Third Layer: Loss of independence in monetary policy. The Deutsche Bank report points out that the bill will "pressure the Federal Reserve to cut interest rates." The Trump administration indirectly obtained "printing rights" through stablecoins, which may undermine the independence of the Federal Reserve—Powell has recently rejected political pressure, suggesting that a rate cut in July is unlikely.
More troubling is that the U.S. debt-to-GDP ratio has surpassed 100%, and the credit risk of U.S. Treasury bonds is rising. If U.S. Treasury yields continue to be inverted or default expectations arise, the safe-haven properties of stablecoins will be in jeopardy.

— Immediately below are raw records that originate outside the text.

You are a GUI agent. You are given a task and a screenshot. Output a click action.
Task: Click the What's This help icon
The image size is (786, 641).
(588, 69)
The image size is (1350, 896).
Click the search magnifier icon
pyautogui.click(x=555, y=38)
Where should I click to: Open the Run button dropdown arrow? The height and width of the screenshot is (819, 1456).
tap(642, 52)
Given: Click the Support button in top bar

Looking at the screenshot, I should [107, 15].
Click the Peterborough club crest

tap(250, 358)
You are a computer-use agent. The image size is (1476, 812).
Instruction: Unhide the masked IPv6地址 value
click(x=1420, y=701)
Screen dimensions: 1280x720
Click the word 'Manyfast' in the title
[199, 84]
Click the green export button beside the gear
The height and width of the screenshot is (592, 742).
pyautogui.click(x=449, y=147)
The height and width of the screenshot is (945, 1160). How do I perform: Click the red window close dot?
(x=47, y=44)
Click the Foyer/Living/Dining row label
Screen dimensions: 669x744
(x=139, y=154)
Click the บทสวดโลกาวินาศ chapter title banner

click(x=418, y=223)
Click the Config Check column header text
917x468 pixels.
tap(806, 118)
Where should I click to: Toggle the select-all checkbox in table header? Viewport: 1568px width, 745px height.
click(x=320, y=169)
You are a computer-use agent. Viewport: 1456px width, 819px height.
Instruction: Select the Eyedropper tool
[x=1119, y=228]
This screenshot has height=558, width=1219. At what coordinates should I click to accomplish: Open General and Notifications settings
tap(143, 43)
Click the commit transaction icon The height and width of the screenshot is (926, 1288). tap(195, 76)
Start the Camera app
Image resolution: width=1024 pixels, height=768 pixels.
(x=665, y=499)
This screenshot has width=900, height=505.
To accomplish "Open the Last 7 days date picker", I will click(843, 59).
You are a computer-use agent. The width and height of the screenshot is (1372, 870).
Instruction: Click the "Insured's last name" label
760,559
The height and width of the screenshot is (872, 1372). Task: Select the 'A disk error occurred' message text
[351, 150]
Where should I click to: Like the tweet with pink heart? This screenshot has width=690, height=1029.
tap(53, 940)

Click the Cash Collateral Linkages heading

A New Global Chessboard, On-Chain Reconstruction of Economic Order
In response to American actions, the world is forming three major camps:
• Alternative camp: In countries with high inflation, the public views stablecoins as "safe-haven assets," undermining the circulation of local currency and the effectiveness of central bank monetary policy. These countries may accelerate the development of local stablecoins or multilateral digital currency bridge projects, but they face severe trade challenges.
And the international system will also undergo changes: from unipolar to a "hybrid architecture", the current reform plan presents three pathways:
• Extreme fragmentation: If geopolitical conflicts escalate, it may lead to a split among the US dollar, euro, and BRICS currency blocs, resulting in a surge in global trade costs.
PayPal CEO Alex Chriss pointed out a key bottleneck: "From the consumer's perspective, there is currently no real incentive to drive the adoption of stablecoins." The company is launching a rewards mechanism to tackle the adoption issue, while decentralized exchanges like XBIT are addressing trust issues through smart contracts.
Deutsche Bank's report predicts that as the "Beautiful Act" is implemented, the Federal Reserve will be forced to cut interest rates, and the dollar will significantly weaken. By 2030, when stablecoins hold $1.2 trillion in US Treasury bonds, the global financial system may have quietly completed an on-chain reconstruction—where dollar hegemony is embedded in every transaction on the blockchain in the form of code, and risks spread to every participant through decentralized networks.
Technological innovation has never been a neutral tool. When the dollar dons the cloak of blockchain, the game of the old order is playing out on a new battlefield!